Objective: to determine the effect of radiotherapy on hearing process.
Method: Prospective case control study on 45 patients (90 ears) in al diwaniyah teaching hospital from January 2013 to October 2016 with head and neck malignant tumors diagnosed by histopathological specimens, of both sexes and treated with radiotherapy are included in the study. Patient with history of hearing impairment (disabling or documented sever to profound hearing loss), chronic otitis media and those who receive chemotherapy previously are excluded from study. Pre radiotherapy pure tone audiogram and 6 month after when the patient come back to oncology unit for fellow up their condition those patients allocated in group A while group B (control) 45 healthy person (90 ears) are chosen from staff of hospital and college of medicine after announcement for volunteers in study pure tone audiogram done for them as in case group.

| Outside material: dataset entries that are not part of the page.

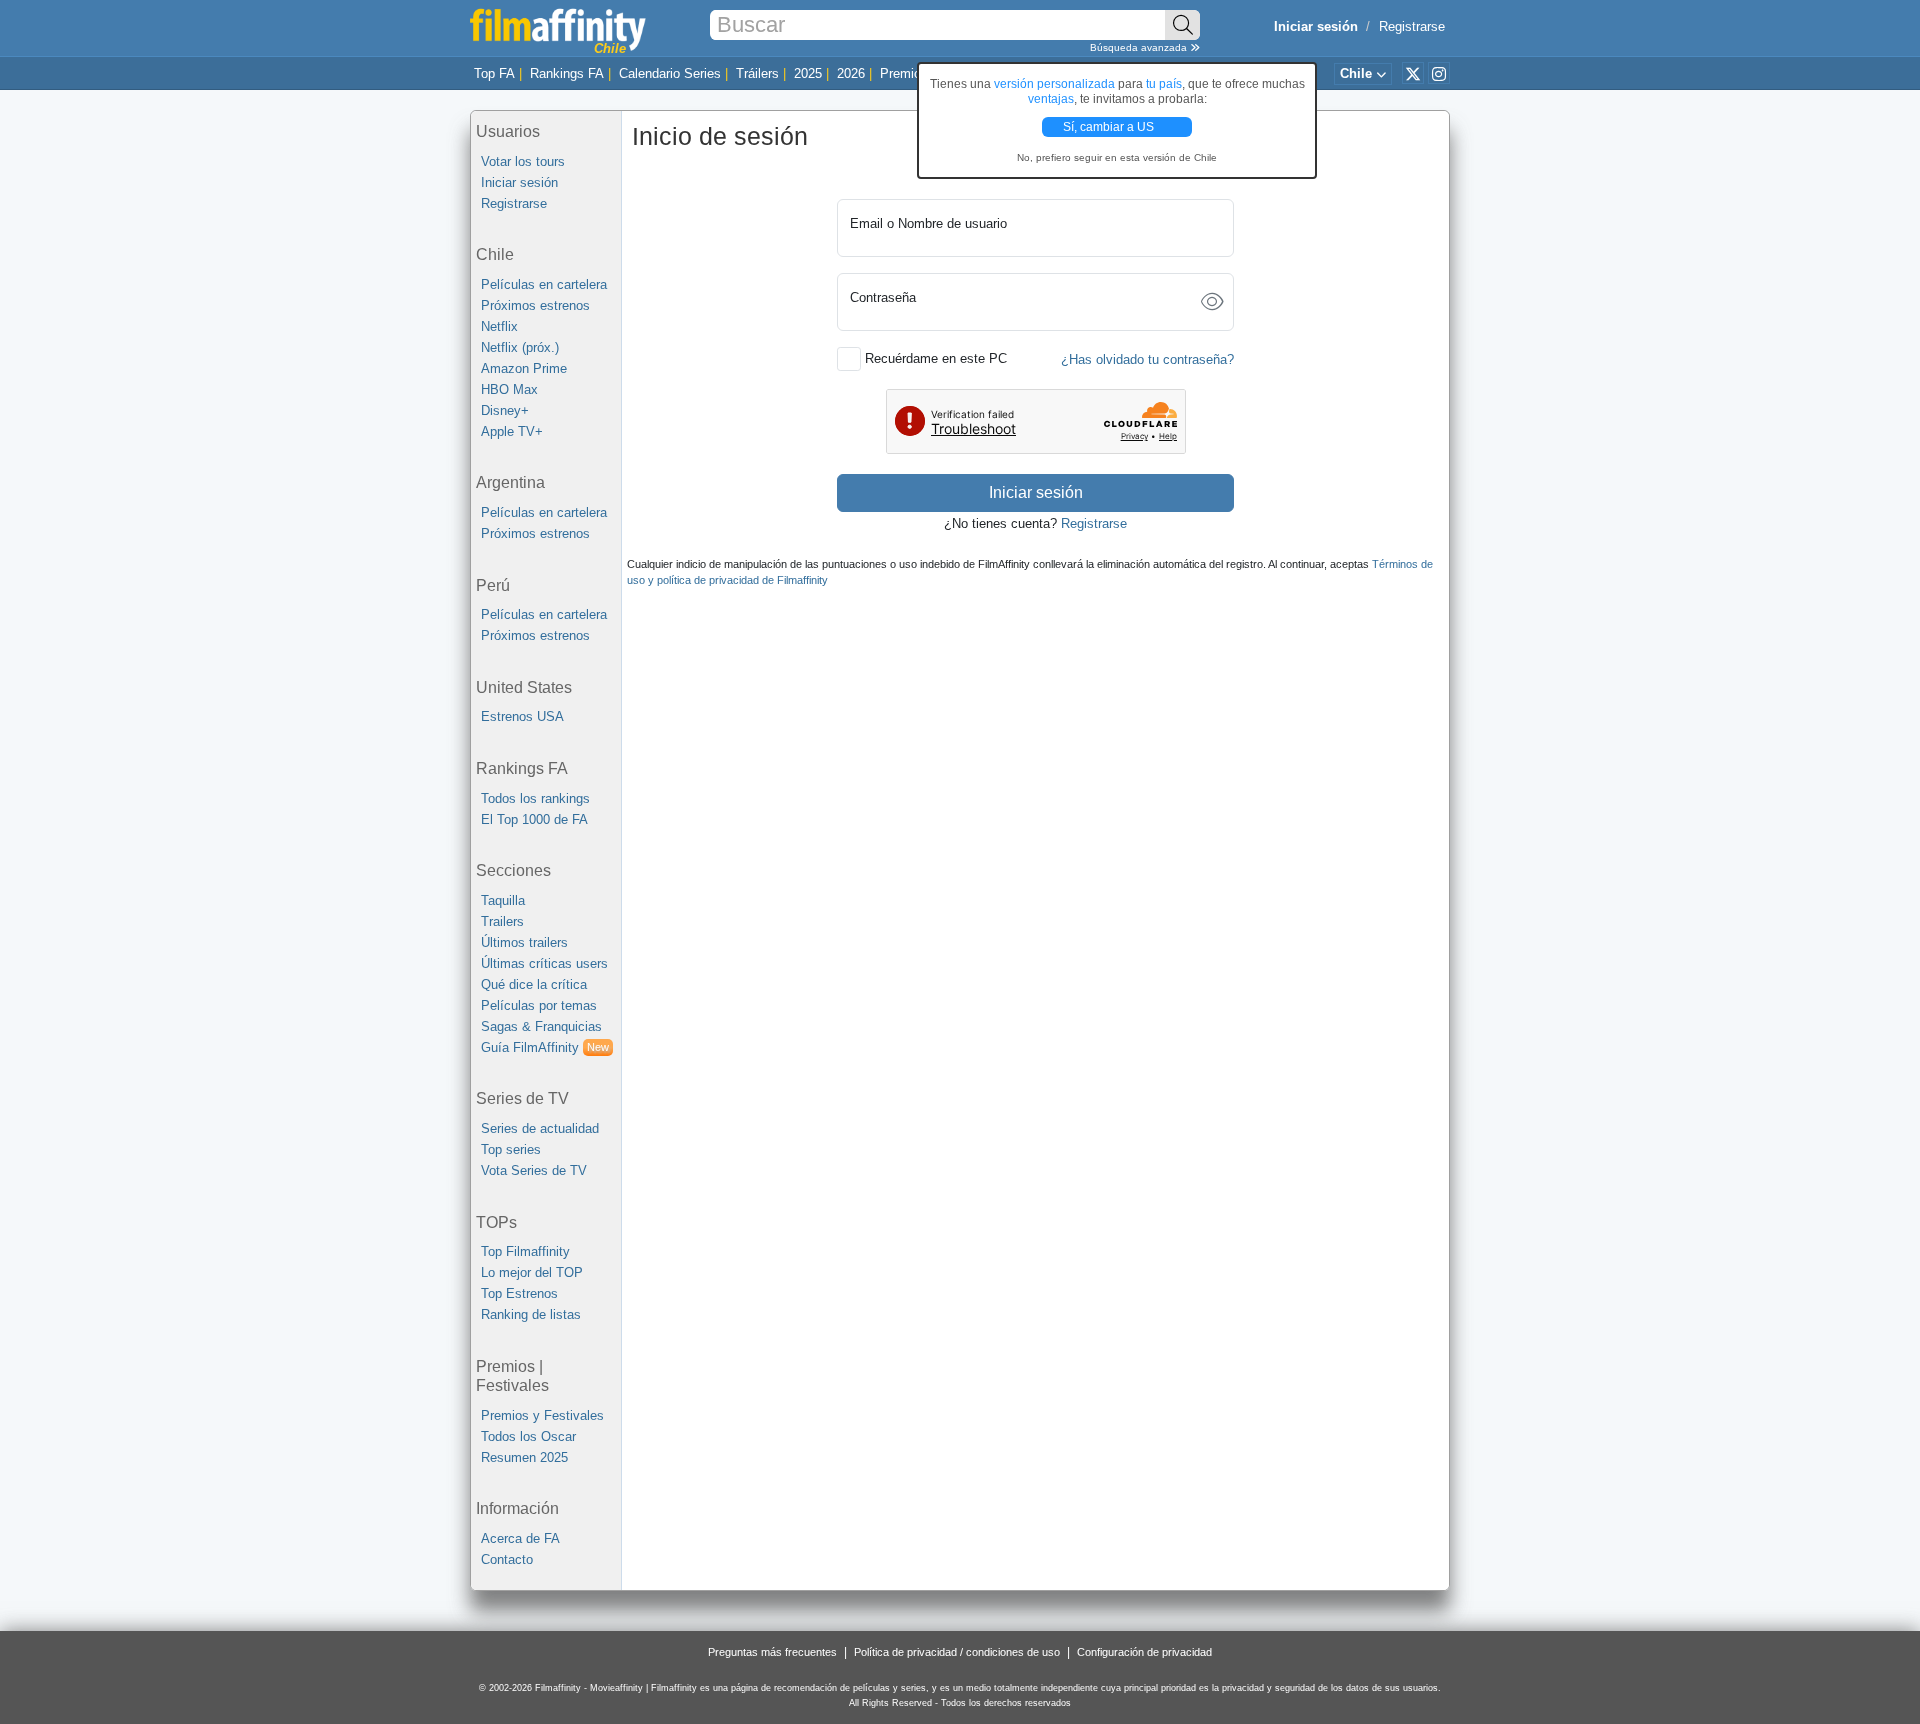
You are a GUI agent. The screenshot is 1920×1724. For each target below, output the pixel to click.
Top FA (494, 73)
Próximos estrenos (535, 305)
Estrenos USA (522, 716)
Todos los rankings (535, 798)
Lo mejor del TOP (532, 1272)
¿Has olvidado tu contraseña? (1147, 359)
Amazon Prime (524, 368)
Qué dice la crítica (534, 984)
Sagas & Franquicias (541, 1026)
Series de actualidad (540, 1128)
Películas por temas (539, 1005)
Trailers (502, 921)
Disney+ (505, 410)
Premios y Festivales (542, 1415)
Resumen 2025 (524, 1457)
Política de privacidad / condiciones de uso (957, 1652)
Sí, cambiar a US (1110, 127)
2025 (808, 73)
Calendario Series (670, 73)
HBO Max (509, 389)
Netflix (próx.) (520, 347)
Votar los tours (523, 161)
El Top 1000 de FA (534, 819)
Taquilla (503, 900)
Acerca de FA (520, 1538)
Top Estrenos (519, 1293)
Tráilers (757, 73)
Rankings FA (567, 73)
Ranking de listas (531, 1314)
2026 (851, 73)
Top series (511, 1149)
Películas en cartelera (544, 284)
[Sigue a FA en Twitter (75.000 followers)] (1413, 73)
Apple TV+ (512, 431)
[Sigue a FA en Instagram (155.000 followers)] (1439, 73)
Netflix (499, 326)
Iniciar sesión (519, 182)
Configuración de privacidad (1144, 1652)
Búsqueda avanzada (1140, 47)
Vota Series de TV (534, 1170)
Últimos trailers (524, 942)
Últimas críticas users (544, 963)
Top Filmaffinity (525, 1251)
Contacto (507, 1559)
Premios (904, 73)
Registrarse (1412, 26)
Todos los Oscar (528, 1436)
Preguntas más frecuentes (772, 1652)
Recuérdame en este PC (936, 358)
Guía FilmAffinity (545, 1047)
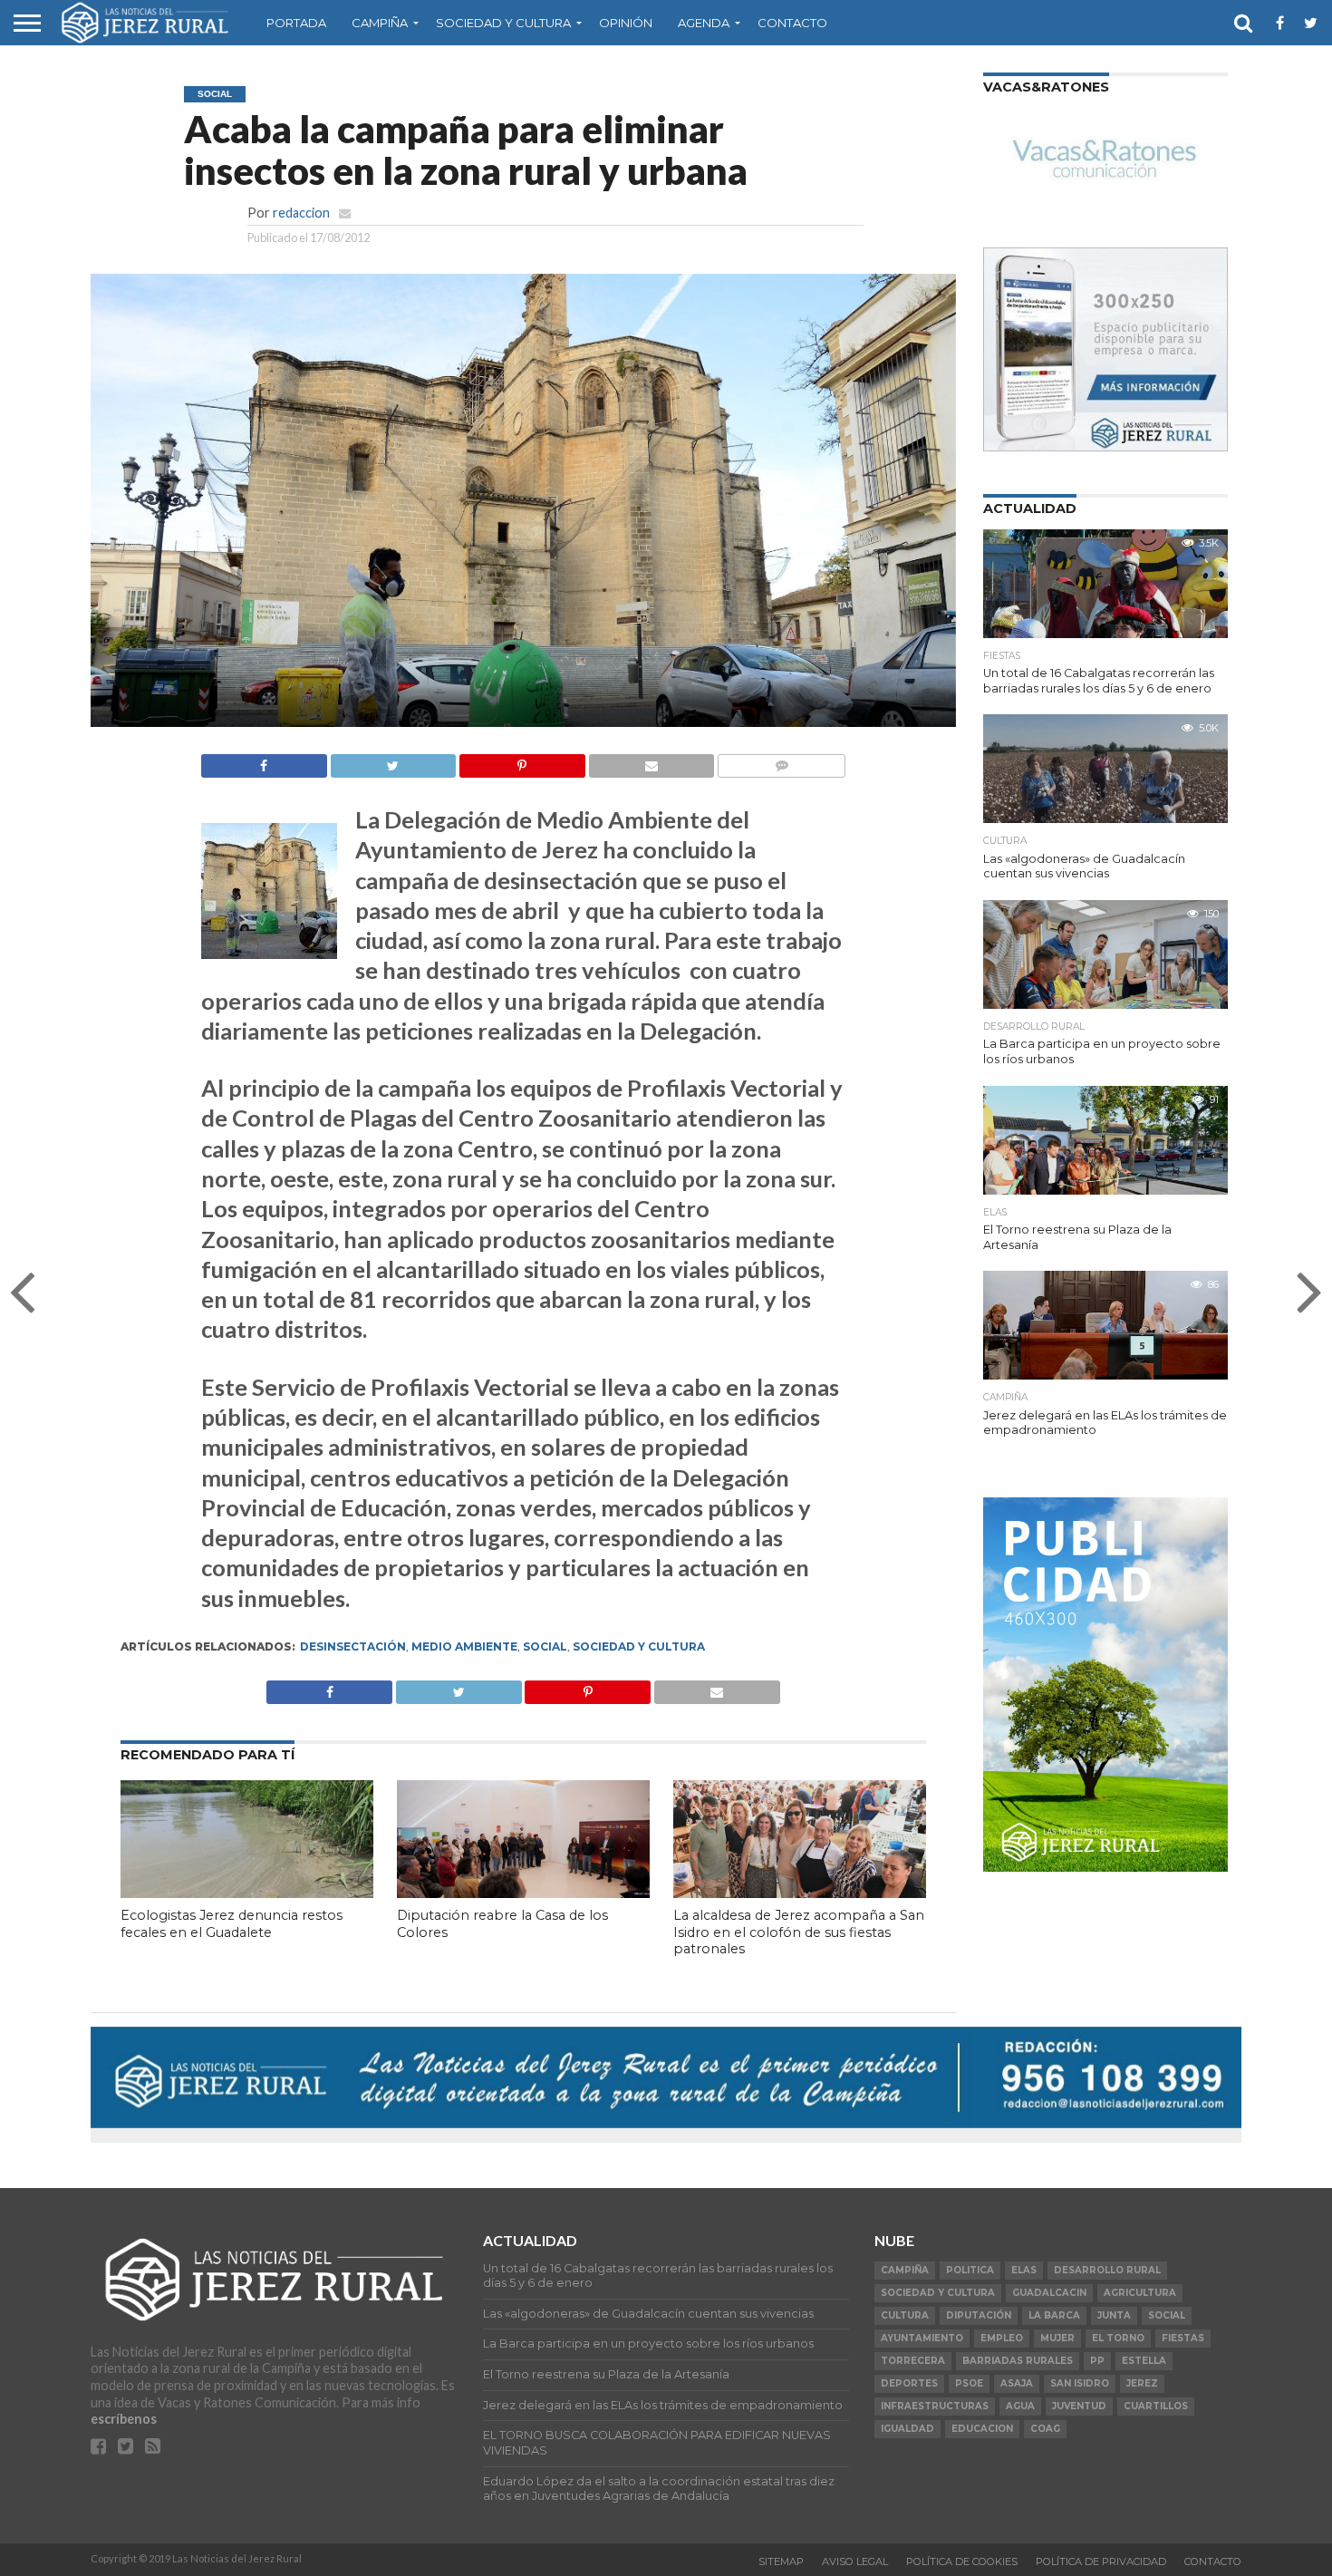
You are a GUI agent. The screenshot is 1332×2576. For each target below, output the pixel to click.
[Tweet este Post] (458, 1687)
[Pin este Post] (521, 761)
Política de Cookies (962, 2561)
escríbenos (124, 2418)
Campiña (380, 22)
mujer (1057, 2338)
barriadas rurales (1017, 2361)
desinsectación (353, 1646)
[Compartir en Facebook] (264, 761)
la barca (1054, 2315)
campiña (905, 2270)
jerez (1142, 2383)
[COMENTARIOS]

Results: Regarding the mean of age for group A was 53 years with range from 30-70 years , with male: female ratio 4:1while for control group(B) was 49 years with range 25-60 years and male to female ratio 2:1. Most common neoplasia was carcinoma of larynx followed by nasopharyngeal , oropharyngeal and hypo pharyngeal carcinoma, oral cavity and paranasal sinuses Regarding hearing about 38 (42.18%) of patients (group A) not affected by radiotherapy while 43 patients (47.75%) got worse hearing after radiotherapy, only 9 patients (9.99%) had hearing improvement. While in control group 73 (81.11%) not changed, 6(6.66%) deteriorate and 11(12.22%) had improve hearing.
Conclusions:
Radiotherapy induced hearing problems occur in significant number in patient with head and neck tumors.
Hearing morbidity post radiotherapy mainly sensory neural
Patient counselling before radiotherapy about hearing disabilities should be regarded.
Further long term studies and larger sample are needed.